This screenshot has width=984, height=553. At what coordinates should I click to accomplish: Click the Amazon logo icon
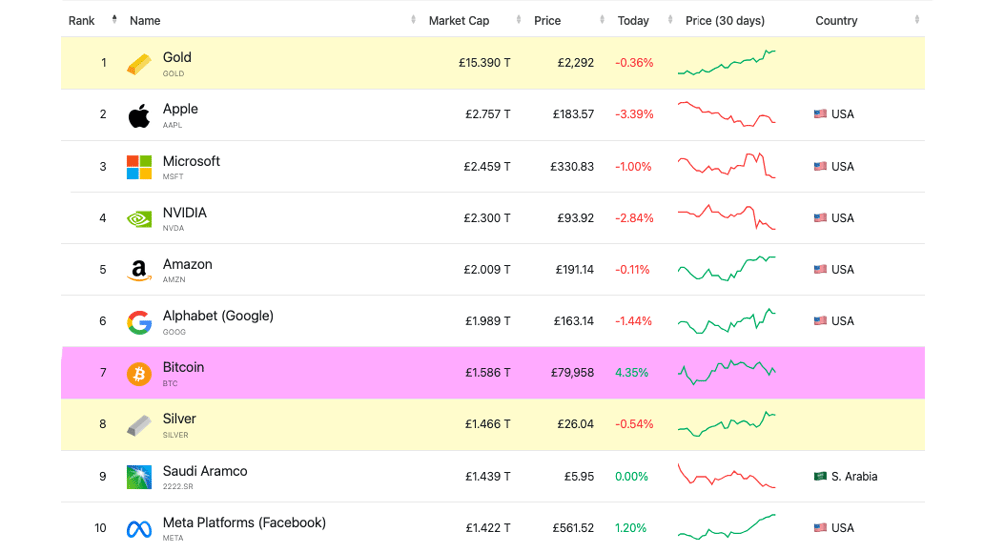pos(139,271)
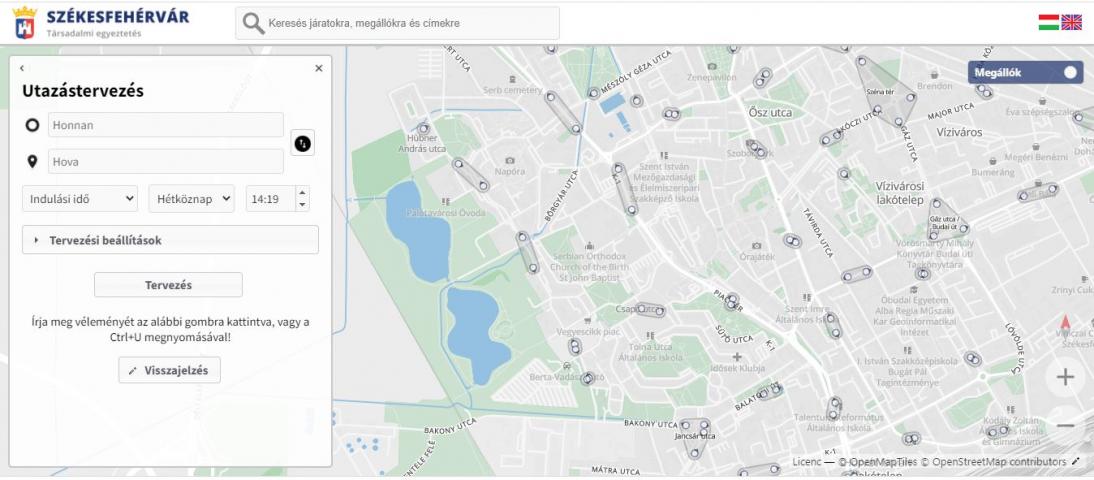This screenshot has height=480, width=1094.
Task: Switch language to Hungarian flag
Action: 1048,22
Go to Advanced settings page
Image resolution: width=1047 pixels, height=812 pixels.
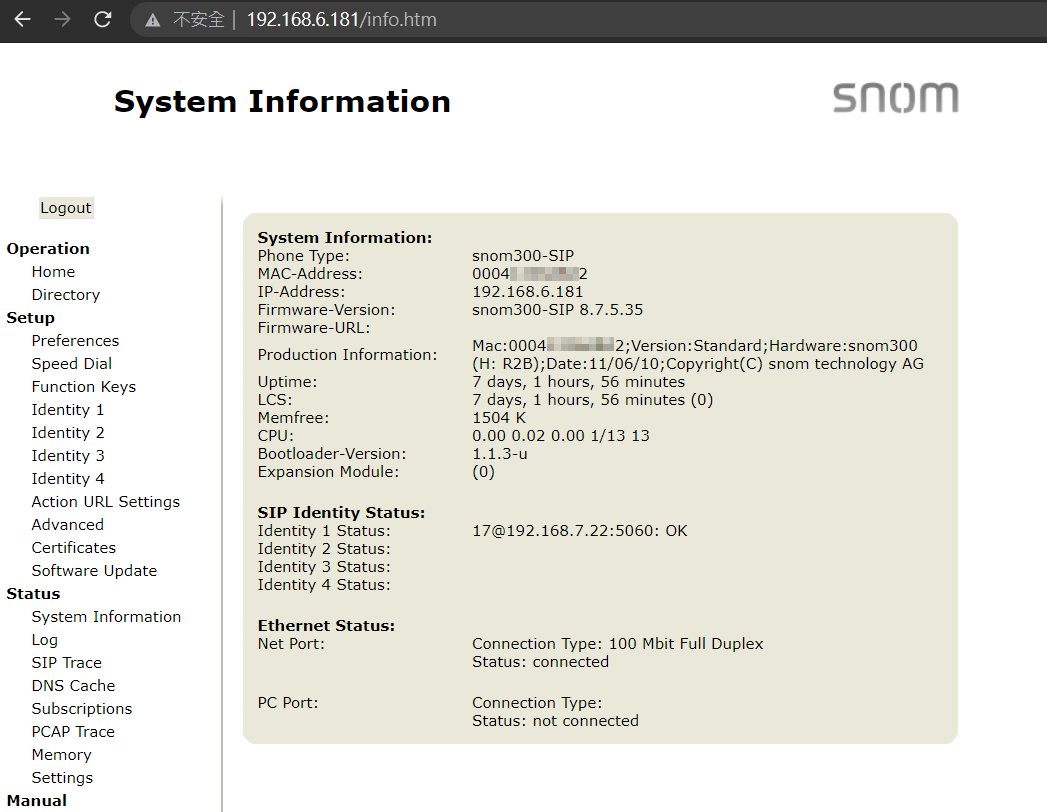click(x=67, y=525)
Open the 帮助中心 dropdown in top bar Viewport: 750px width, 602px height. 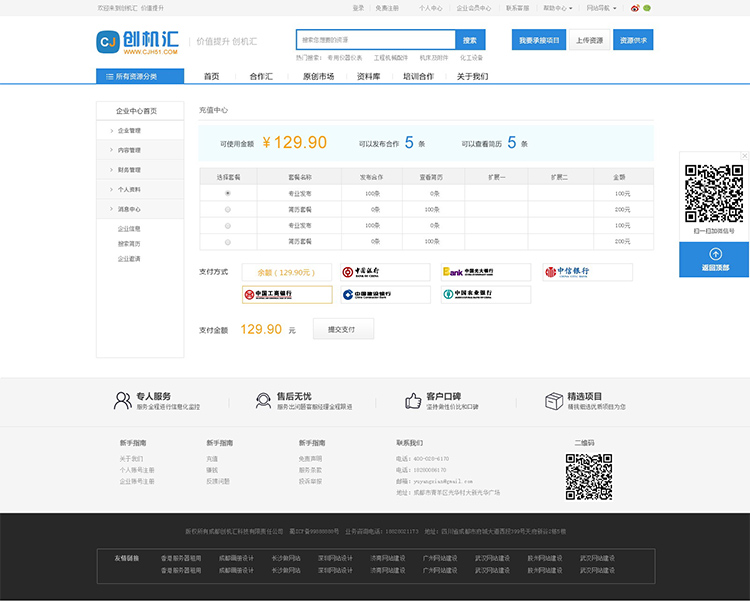click(555, 7)
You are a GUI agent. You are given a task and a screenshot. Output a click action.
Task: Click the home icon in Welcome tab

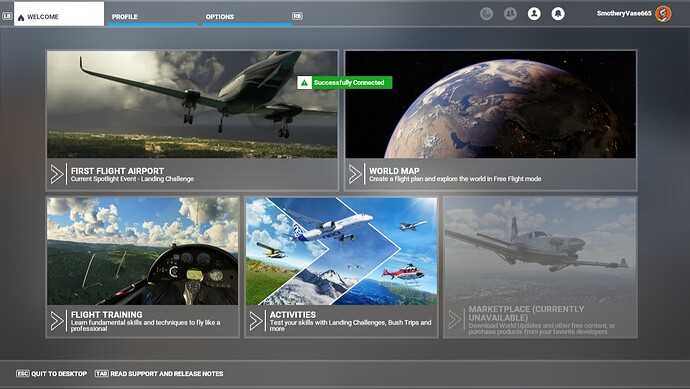[x=21, y=18]
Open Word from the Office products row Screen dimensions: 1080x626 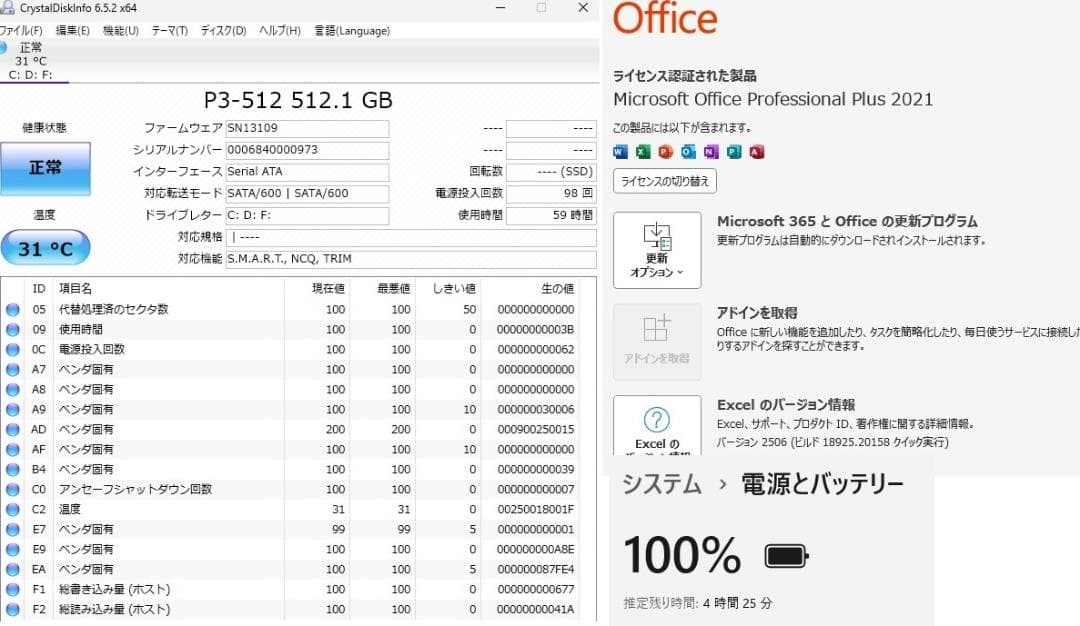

════════════════

Change "screenshot" to "screen capture" in the lines from the one holding "You are a GUI" through the end of the data, both ends included. Write out only those lines with nothing else altered, and leave the pictures out.

You are a GUI agent. You are given a task and a screen capture. Output a click action.
Task: Click the home icon in Welcome tab

[x=21, y=18]
Open Word from the Office products row Screen dimensions: 1080x626 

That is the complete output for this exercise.